Urban sprawl. Disappearing wetlands. Historic preservation. Eminent domain. These and related land-use issues have put private-property rights on the public agenda in a contentious, visible way. In this provocative book, legal scholar and conservationist Eric T. Freyfogle presents the private-property debate in a surprising new light while suggesting how we can both respect private property and achieve communal goals.
Freyfogle's argument culminates in an intriguing Landowner Bill of Rightsfar different from property-rights measures now being discussed.
Eric T. Freyfogle has written widely on the many links between people and land, and on the need for a more land-sensitive culture, including the recent books Agrarianism and the Good Society and Why Conservation Is Failing and How It Can Regain Ground. His nonlegal writings have appeared in various publications, from Conservation Biology, Wild Earth, and Orion to Dissent and The New York Times.

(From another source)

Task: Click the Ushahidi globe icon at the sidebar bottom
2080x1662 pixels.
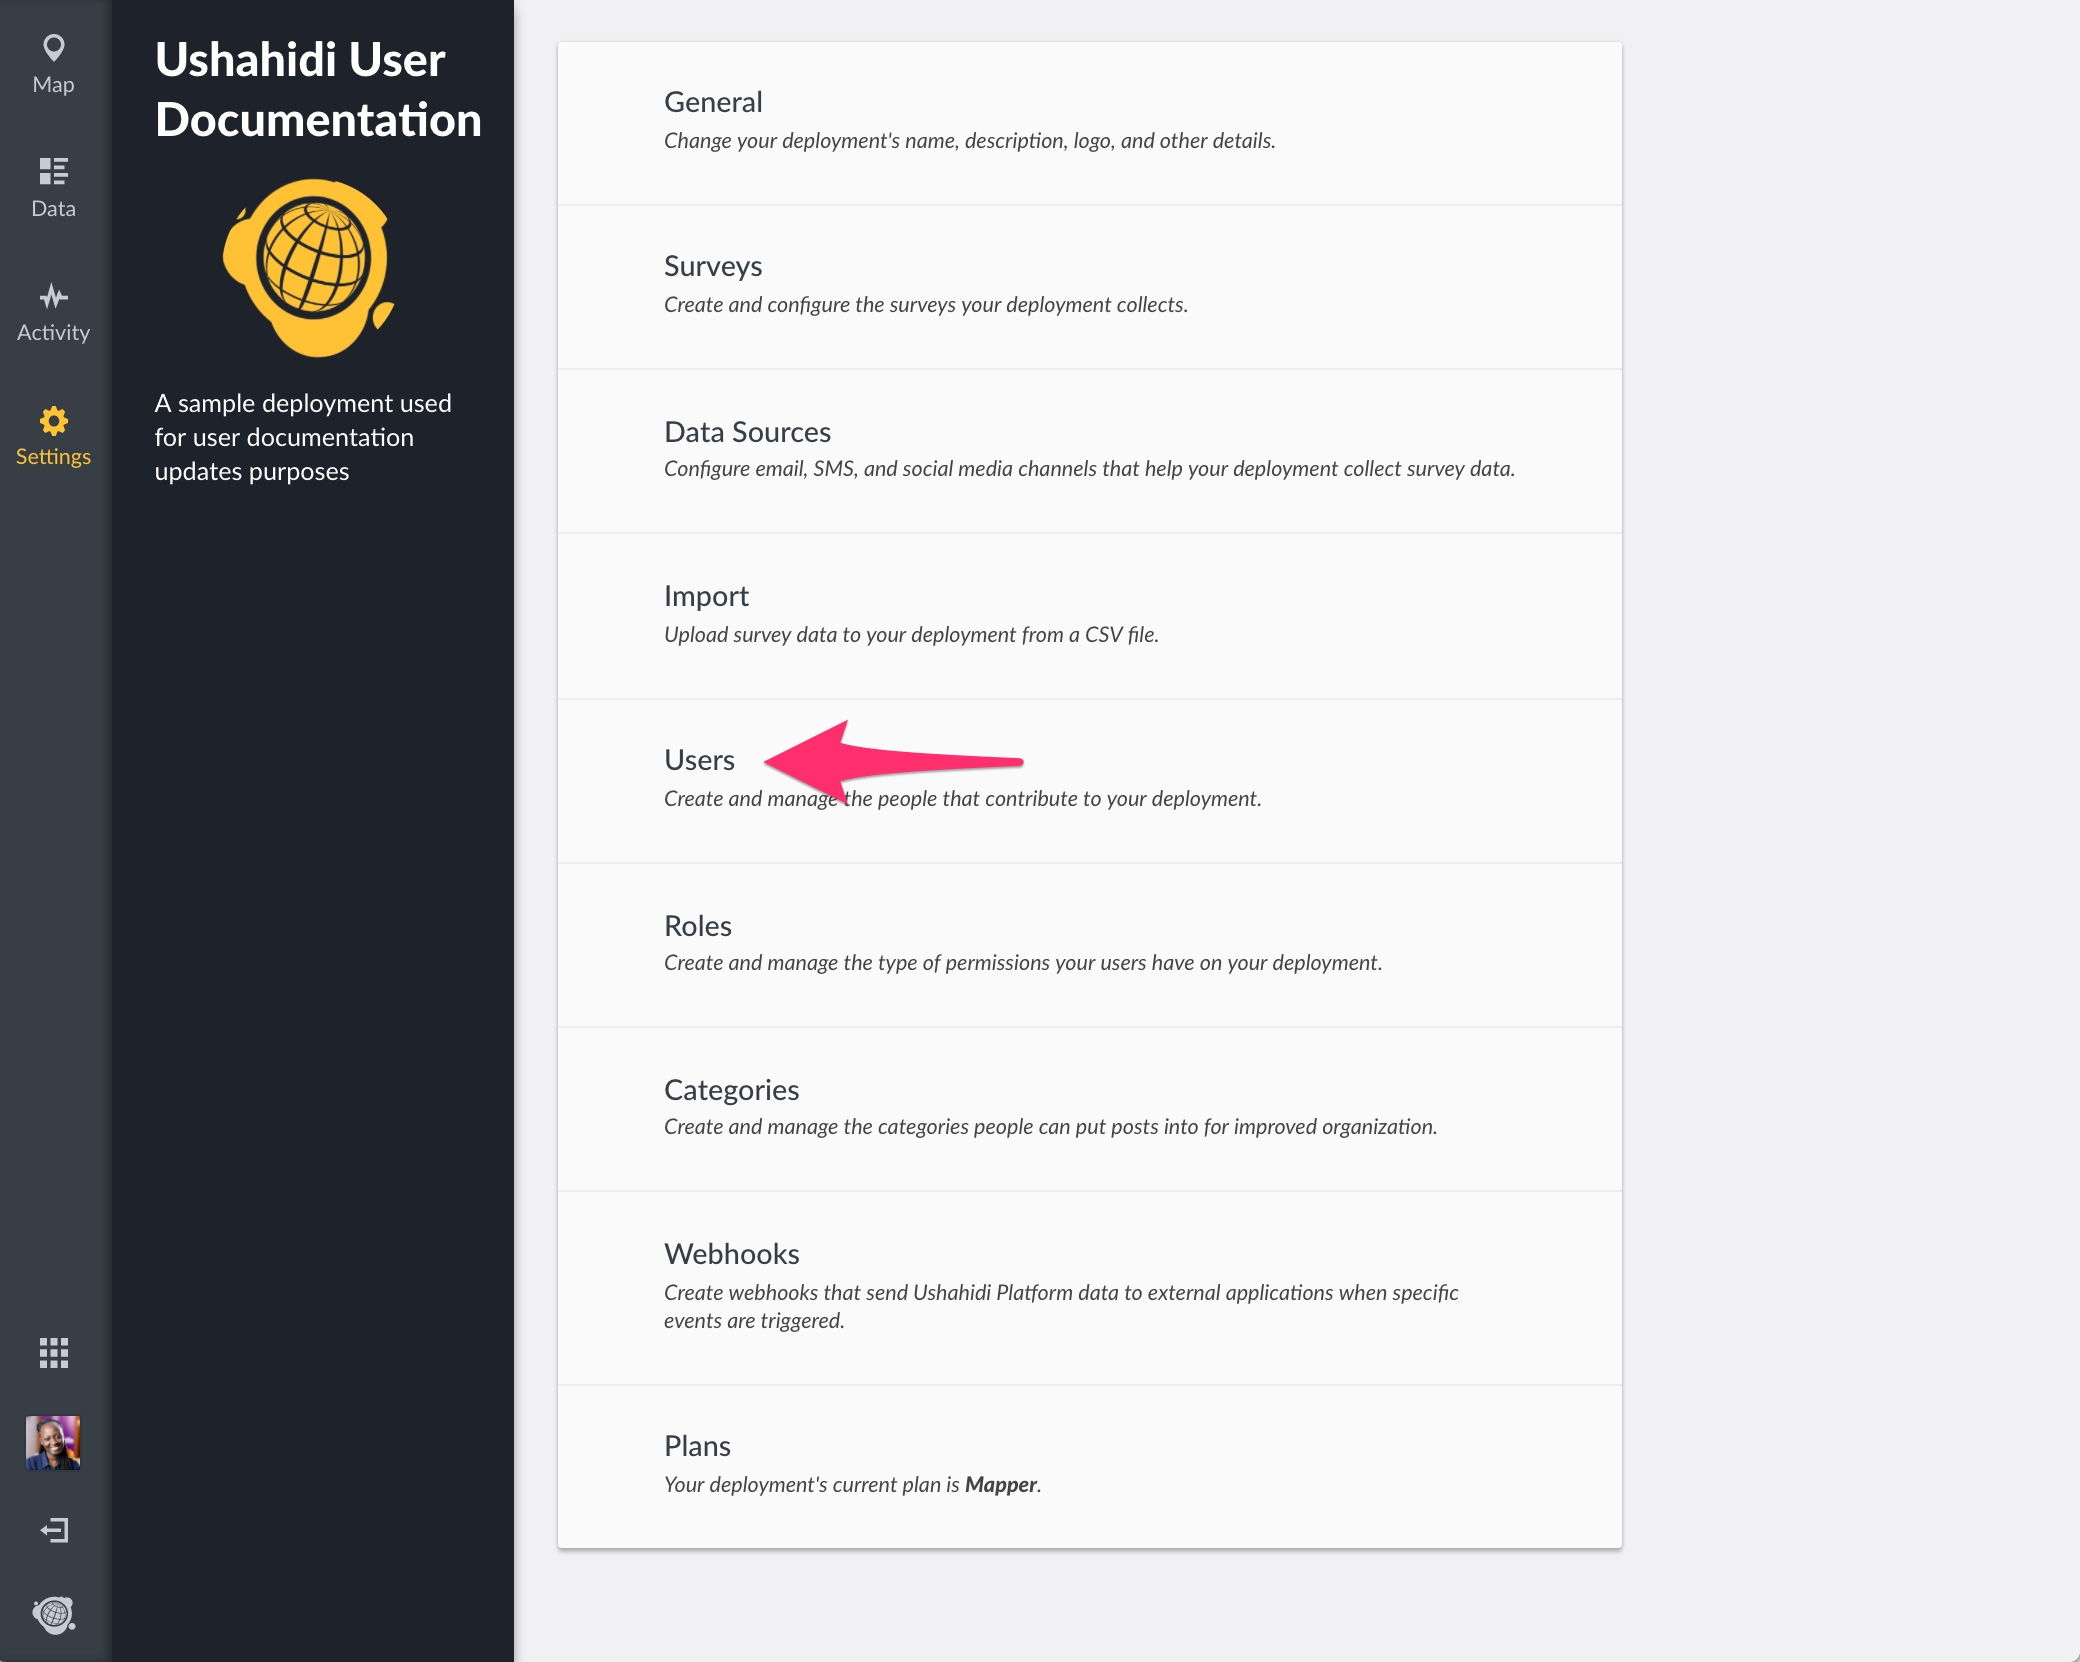Action: 53,1614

Freyfogle has appeared widely as a speaker, not just at academic gatherings, but at land-related conferences sponsored by major federal agencies, major national conservation organizations, and such professional organizations as the Society of American Foresters, the George Wright Society, and the Natural Areas Association. In January 2004 he was appointed editor of the Leopold Conservation Papers Project, an effort to edit and publish in thematic volumes the conservation writings of Aldo Leopold. He teaches at the University of Illinois College of Law at Urbana-Champaign.